As you all know, the real work of the organization isn’t the moments of success with press releases and passage of legislation, but rather the daily work advocating, writing letters and testimony, and developing and supporting ACB’s infrastructure to ensure that we have the financial resources to work on our mission and get the job done.
Earlier this evening, we hosted our Annual Giving Society reception. This year, we had 223 individual donors and 40 corporate donors. These supporters are the backbone of our fund-raising which then allows us to accomplish our valuable work. One corporate example of our growing capacity is the generosity of JPMorgan Chase, whose support has allowed ACB to once again this year bring five Leadership Fellows to this conference.

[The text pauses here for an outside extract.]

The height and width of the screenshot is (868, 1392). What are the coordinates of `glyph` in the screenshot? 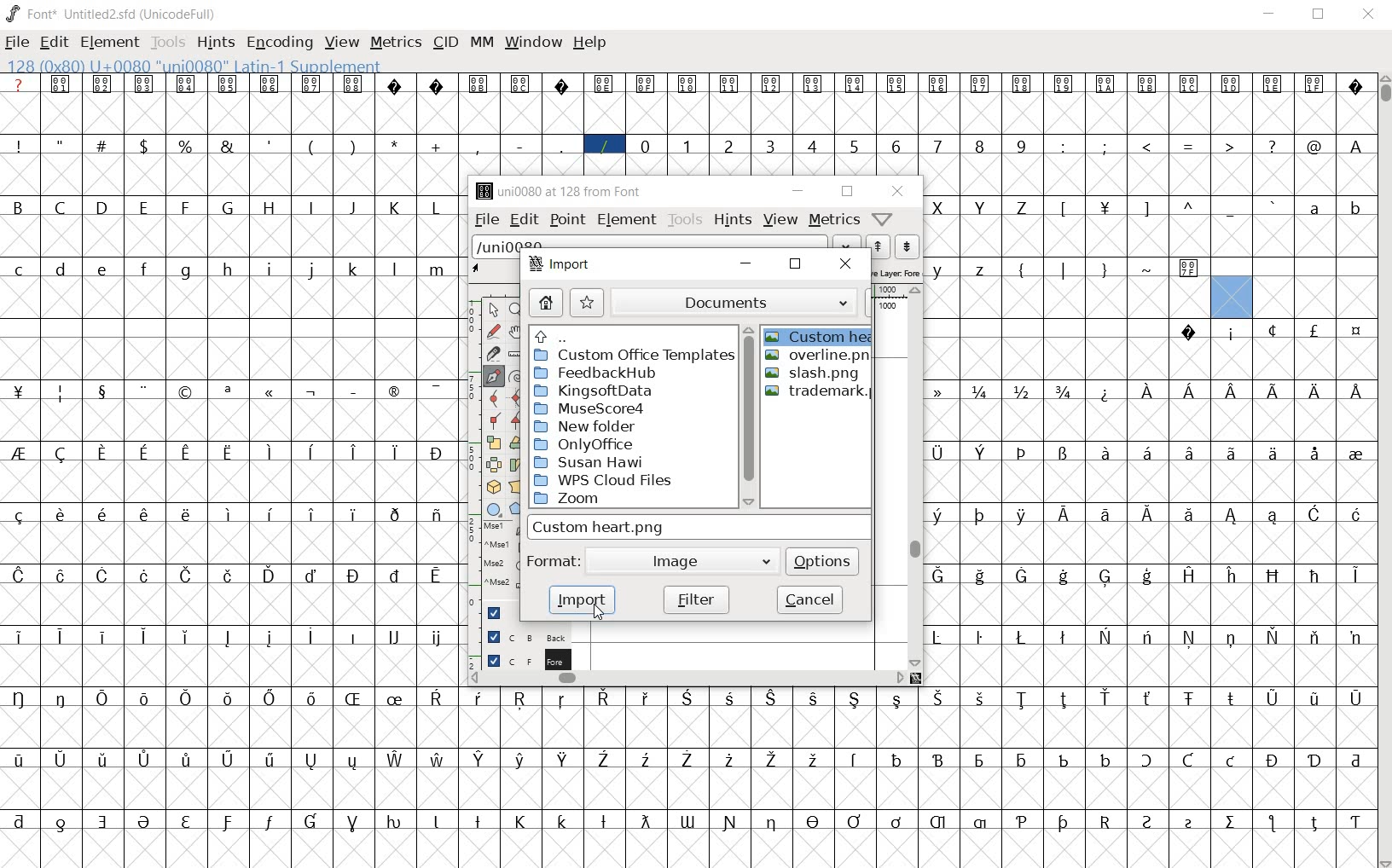 It's located at (1190, 515). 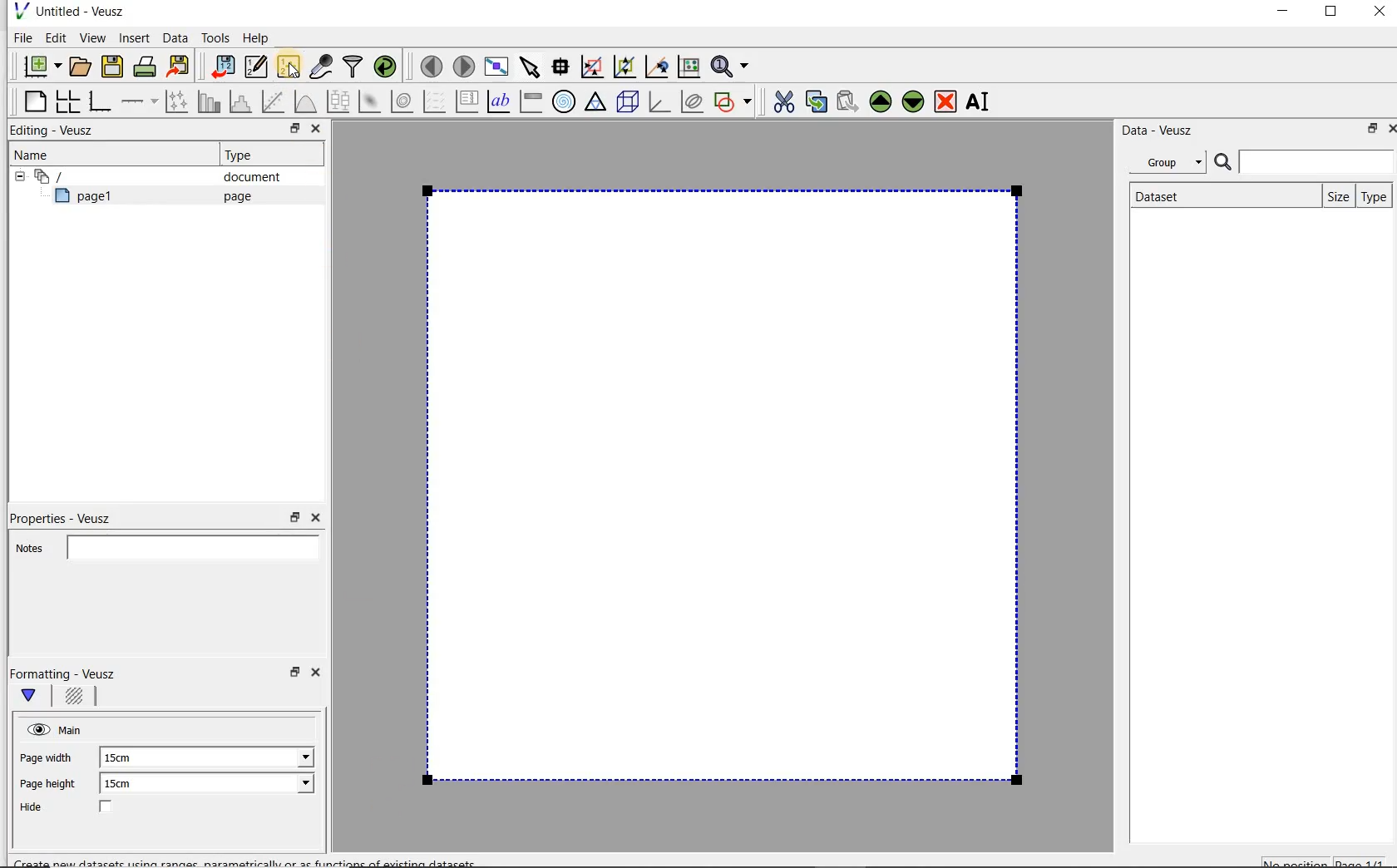 What do you see at coordinates (55, 38) in the screenshot?
I see `Edit` at bounding box center [55, 38].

Last year, ACB’s Volunteer Hours Reporting Program collectively logged a total of 17,758 volunteer hours, worth $418,388 of in-kind contribution value to ACB. This effort shows funders our commitment to our mission, and documents the hours of work contributed by our hundreds of faithful members in all capacities.
Public education is an important part of ACB’s work. Eric and Rebecca Bridges are featured in ACB’s latest video discussing raising their adorable nearly 3-year-old son, Tyler. Their positive message about blind parenting has been watched on YouTube and Facebook by over 16,000 viewers. Check out the ACB YouTube channel to view the video.
Needing more data to support our advocacy efforts, ACB developed a national survey on described audio content. More than 479 people completed the survey, which identified major demand for the increase in available audio-described programming carried through television broadcast, satellite, and cable programming. A tremendous amount of solid research data was gathered, and has helped ACB to support its advocacy with statistics reflecting our perspective. Research findings indicated that three out of four respondents felt the current amount of available audio-described content was significantly below demand, and other obstacles still exist for accessing currently available content.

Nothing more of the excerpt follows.